The Order of Adjectives

The Order of Adjectives

Why Does “Hands-On Sophisticated Labs” Sound Wrong?

Most native English speakers have had this experience before: You hear a sentence and immediately think:

“That sounds strange…”   but you cannot fully explain why.

Recently, one of my students wrote the phrase:

hands-on sophisticated labs

At first glance, there is nothing grammatically “incorrect” about it. Both adjectives make sense. However, to a native speaker, the phrase sounds awkward.

A more natural version would be:

sophisticated hands-on labs

Around the same time, another student wrote:

French intermediate classes

Again, understandable — but not quite natural.
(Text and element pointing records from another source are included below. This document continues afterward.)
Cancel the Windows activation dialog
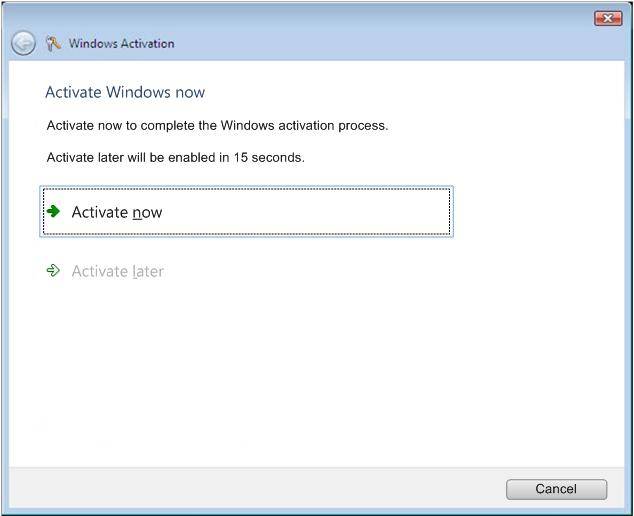This screenshot has width=634, height=516. [556, 489]
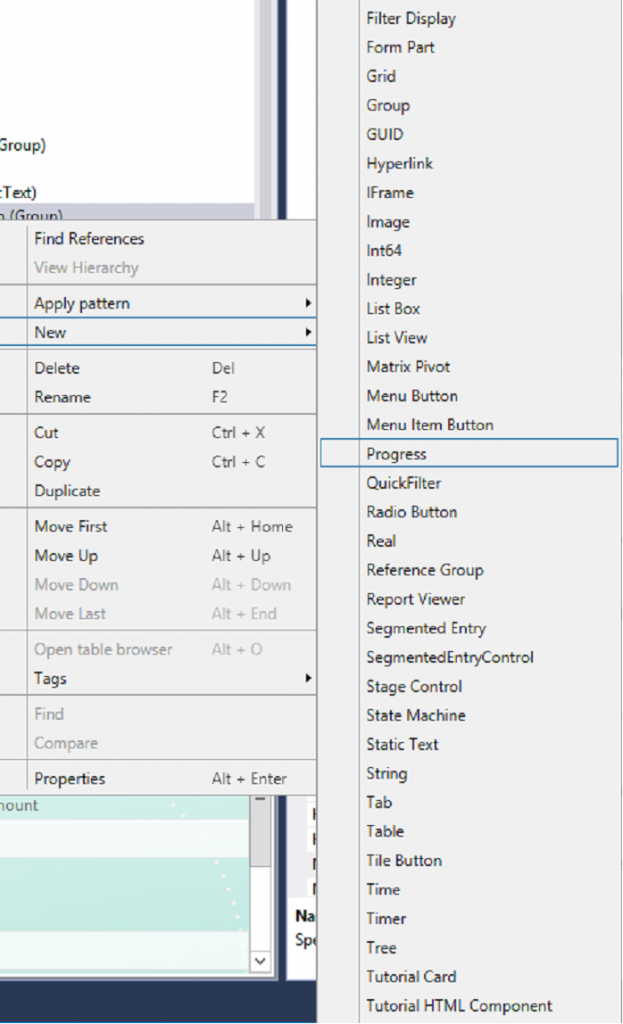Screen dimensions: 623x1024
Task: Select the Tree control type
Action: click(382, 948)
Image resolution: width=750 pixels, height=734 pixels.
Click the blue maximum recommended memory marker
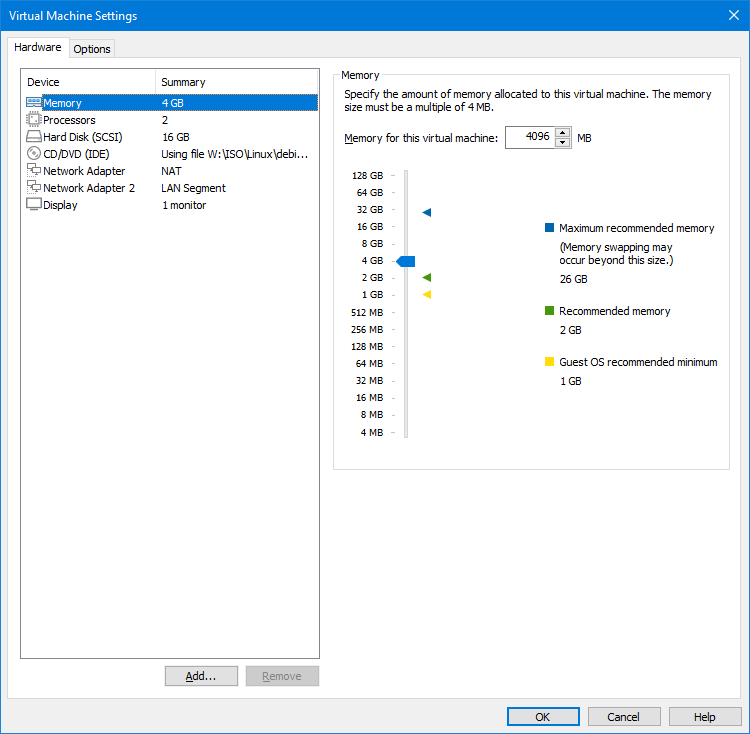point(426,212)
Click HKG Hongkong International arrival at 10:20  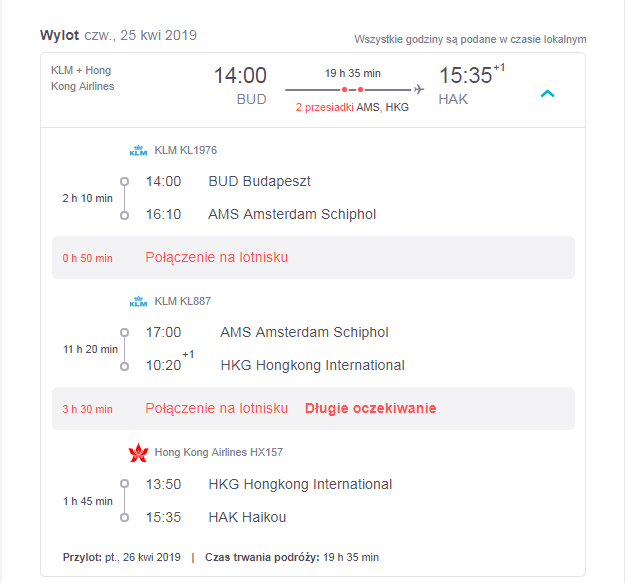(x=312, y=365)
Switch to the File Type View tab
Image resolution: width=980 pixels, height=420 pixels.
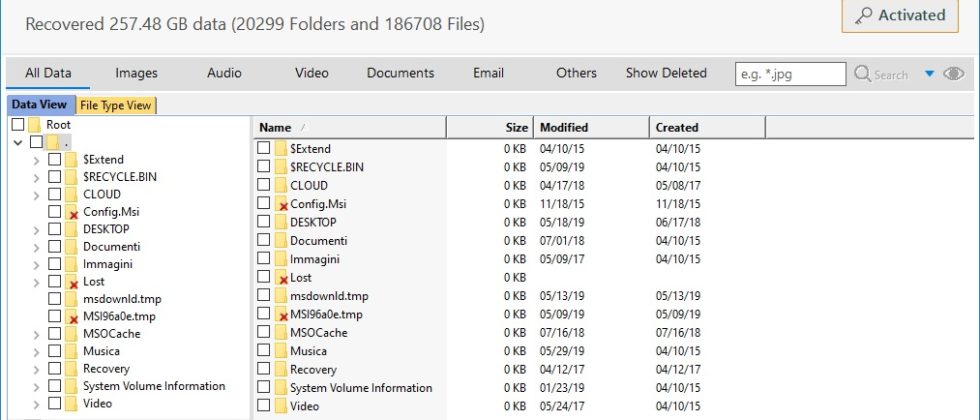click(116, 105)
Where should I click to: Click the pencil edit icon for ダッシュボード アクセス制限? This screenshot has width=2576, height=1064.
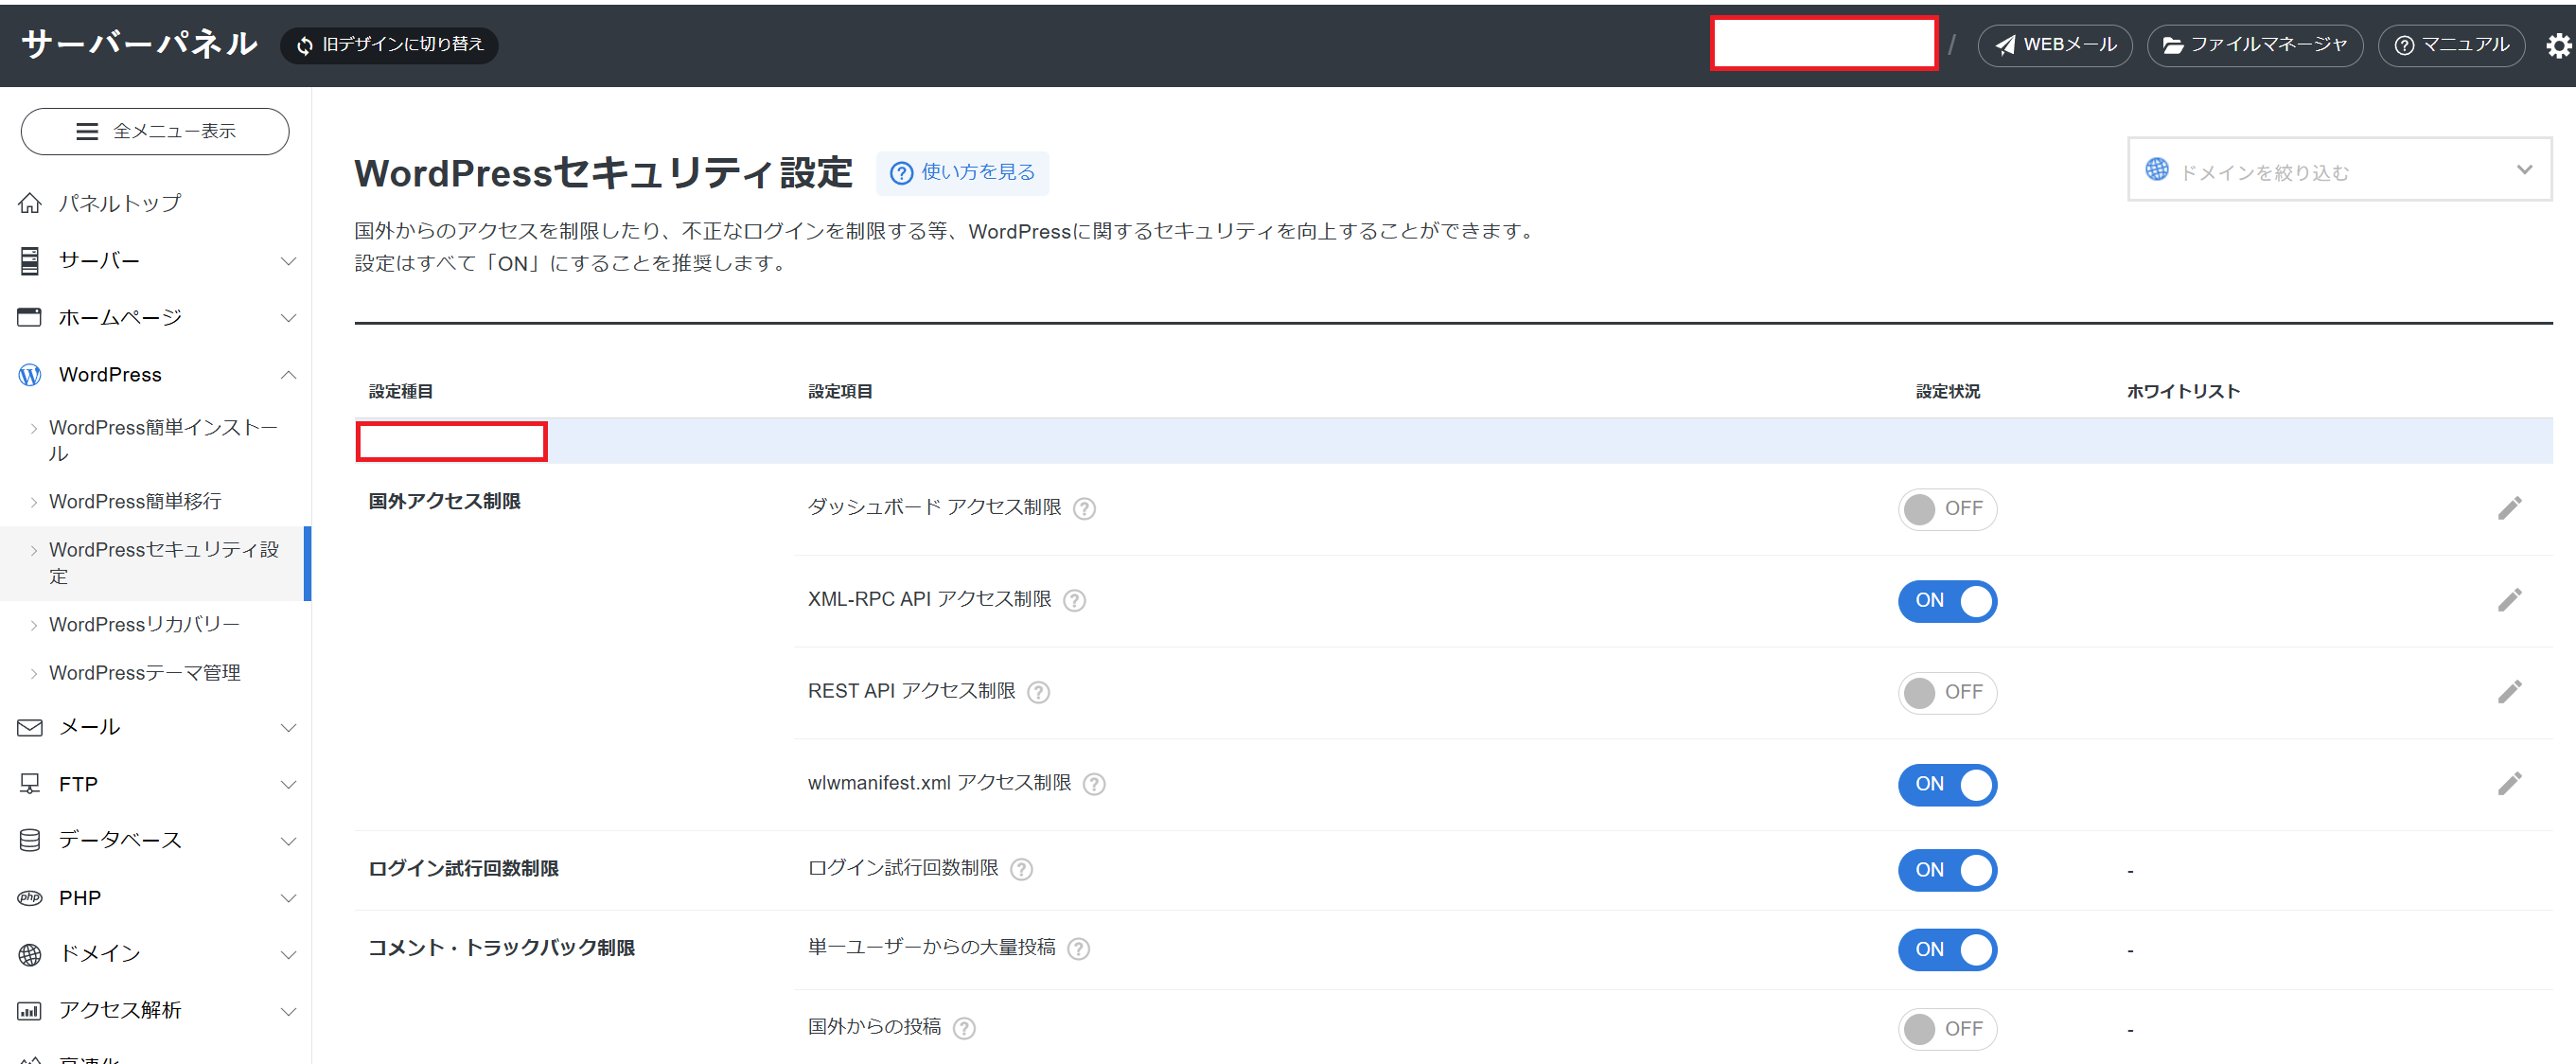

Most native speakers would instead say:

intermediate French classes

So what exactly is happening here?

The Hidden Order of Adjectives

English has a surprisingly consistent tendency when it comes to adjective order. Linguists often summarize it with the acronym OSASCOMP:

Order Type Examples
1 Opinion beautiful, amazing, silly
2 Size big, tiny, tall
3 Age old, young, ancient
4 Shape round, square
5 Color red, blue, green
6 Origin Italian, Japanese, Canadian
7 Material wooden, metal, silk
8 Purpose/ Type sleeping (bag), shopping (cart)
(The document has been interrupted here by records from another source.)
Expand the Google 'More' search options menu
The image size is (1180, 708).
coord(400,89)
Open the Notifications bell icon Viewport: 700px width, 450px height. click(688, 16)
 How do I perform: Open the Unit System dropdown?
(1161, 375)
Following this pattern, native speakers naturally say:

a beautiful, big, old, round, red, Japanese, wooden bowl

But something like:

a wooden big bowl

sounds very unnatural.

Interestingly, most native speakers do not consciously know this rule. We simply “feel” when something sounds right or wrong.

So Why Does “Hands-On Sophisticated Labs” Sound Strange?

‘Hands-on’ behaves almost like a category or type of lab. It describes the fundamental nature of the lab itself.

Meanwhile, ‘sophisticated’ simply describes the quality of those labs.

In English, the more defining adjective often sits closest to the noun.

So:

sophisticated hands-on labs

sounds much more natural than:

hands-on sophisticated labs

“Intermediate French Classes”

The same principle applies here.

The central idea is that these are:

French classes

and intermediate tells us the level.

Because French forms the core category, it naturally stays closer to classes:

intermediate French classes

sounds much more natural than:

French intermediate classes

The Most Useful Practical Tip

Honestly, most English learners do not need to memorize the entire OSASCOMP sequence.

A much more practical strategy is this:

If you are unsure, place the more defining adjective closer to the noun.

For example:

  •       sophisticated hands-on labs
  •       intermediate French classes
  •       advanced online training
  •       modern medical equipment

The adjective closest to the noun often feels like part of the noun itself.